In 1928, Sir James Jean, the English scientist and idealist, revived the old arguments about the “heat death” of the universe, adding in elements taken from Einstein’s relativity theory. Since matter and energy are equivalents, he claimed, the universe must finally end up in the complete conversion of matter into energy: “The second law of thermodynamics,” he prophesied darkly, “compels materials in the universe (sic!) to move ever in the same direction along the same road which ends only in death and annihilation.” (46)

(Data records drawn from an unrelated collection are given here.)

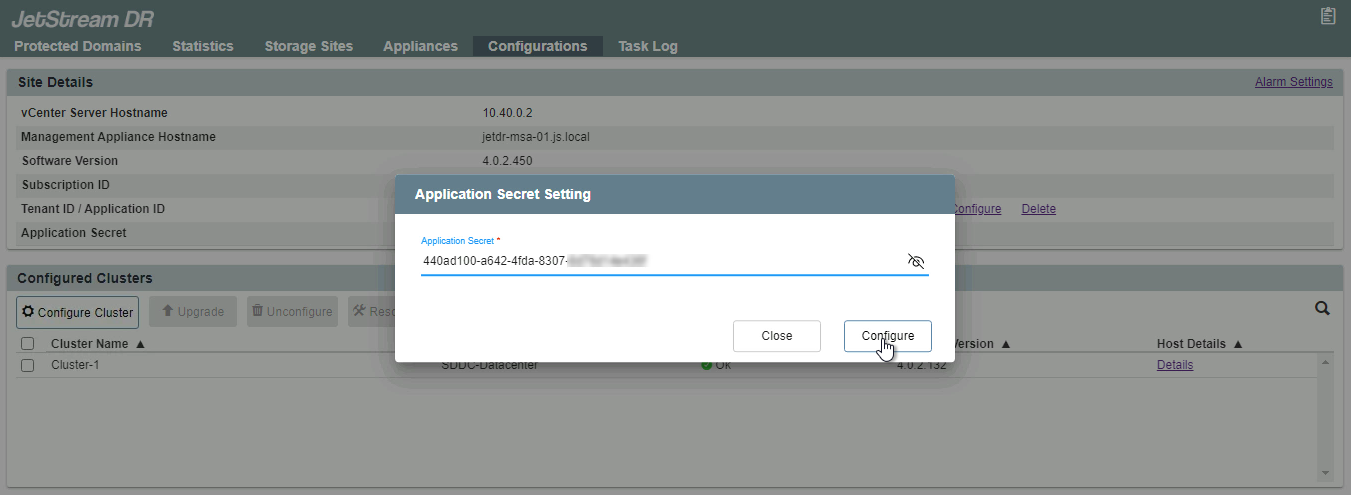
Task: Toggle Application Secret visibility eye icon
Action: (x=915, y=262)
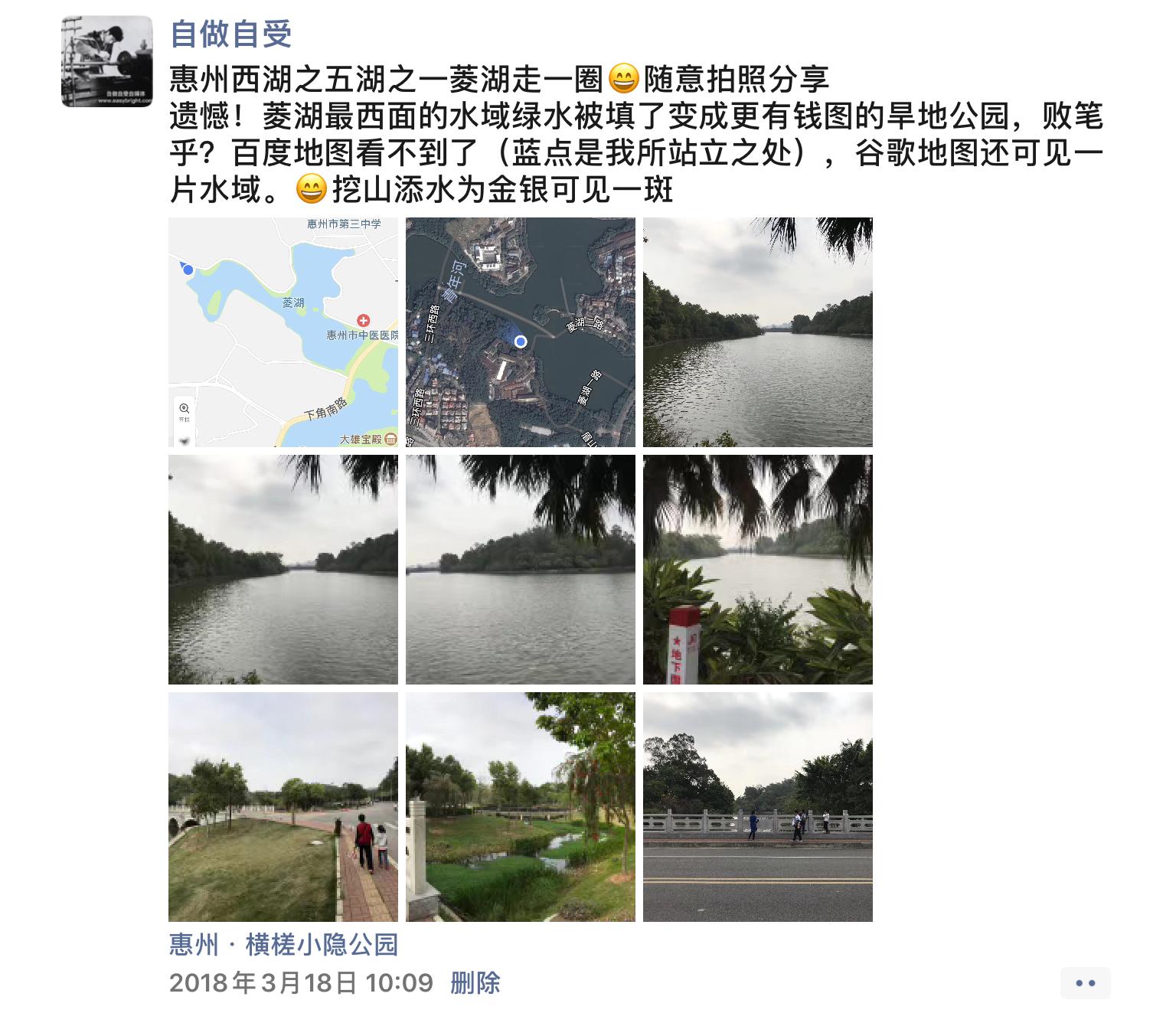Open the two-dot comment and like menu
1176x1013 pixels.
1086,983
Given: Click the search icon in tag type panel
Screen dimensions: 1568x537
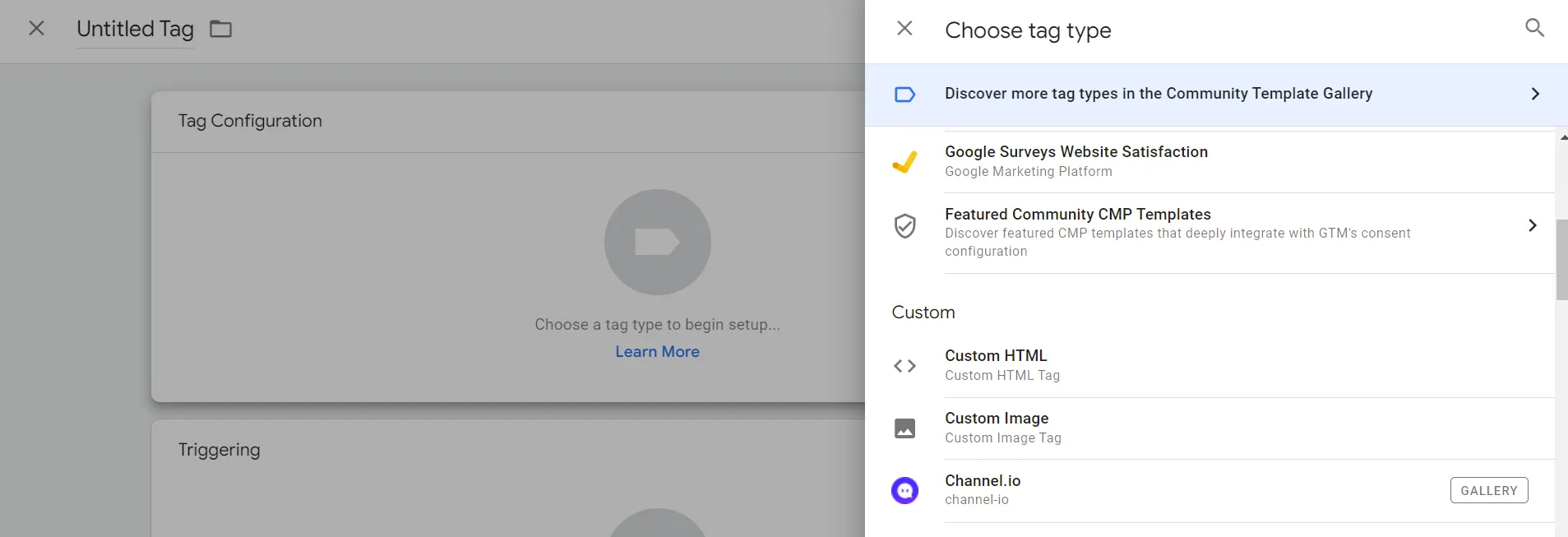Looking at the screenshot, I should pyautogui.click(x=1534, y=28).
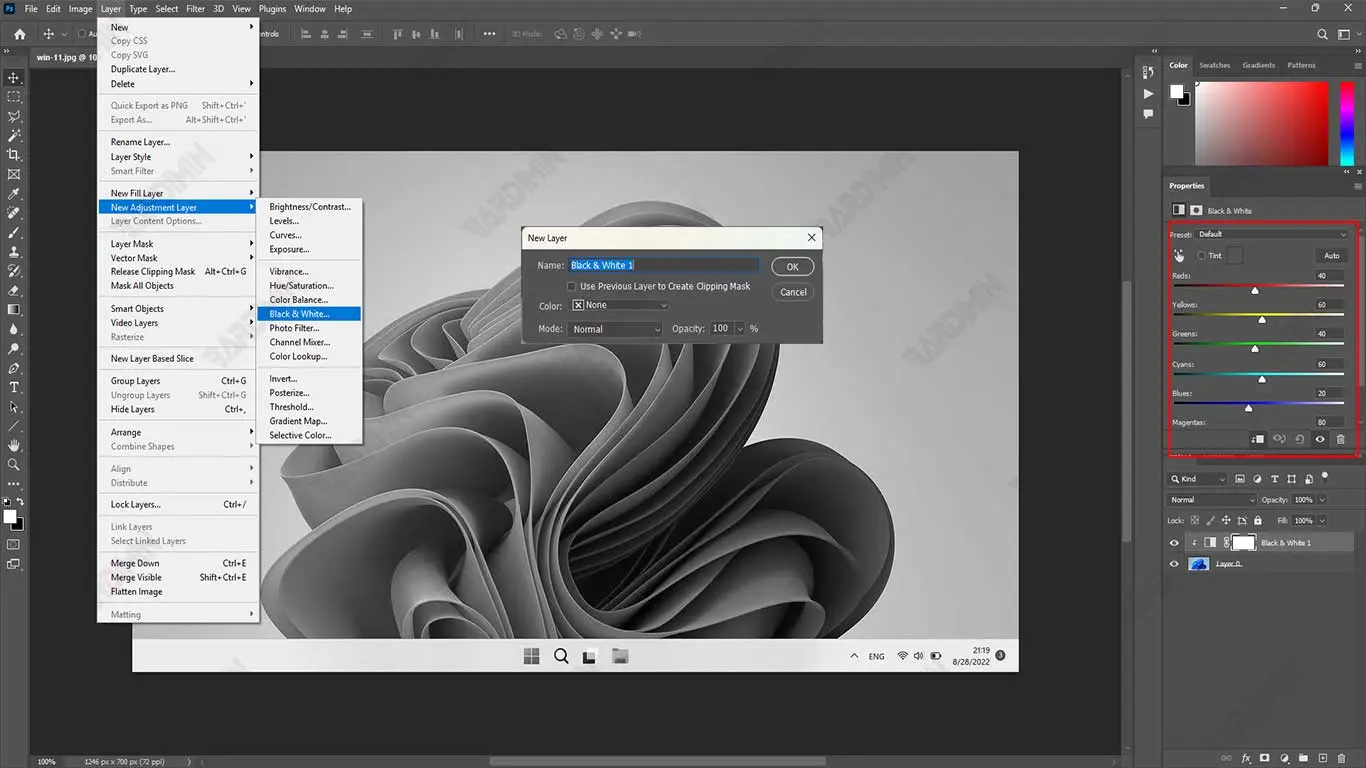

Similar pessimistic scenarios have been put forward more recently. In the words of a book, published recently:
“The universe of the very far future would thus be an inconceivably dilute soup of photons, neutrinos, and a dwindling number of electrons and positrons, all slowly moving farther and farther apart. As far as we know, no further basic physical processes would ever happen. No significant event would occur to interrupt the bleak sterility of a universe that has run its course yet still faces eternal life-perhaps eternal death would be a better description. “This dismal image of cold, dark, featureless near-nothingness is the closest that modern cosmology comes to the ‘heat death’ of nineteenth century physics.” (47)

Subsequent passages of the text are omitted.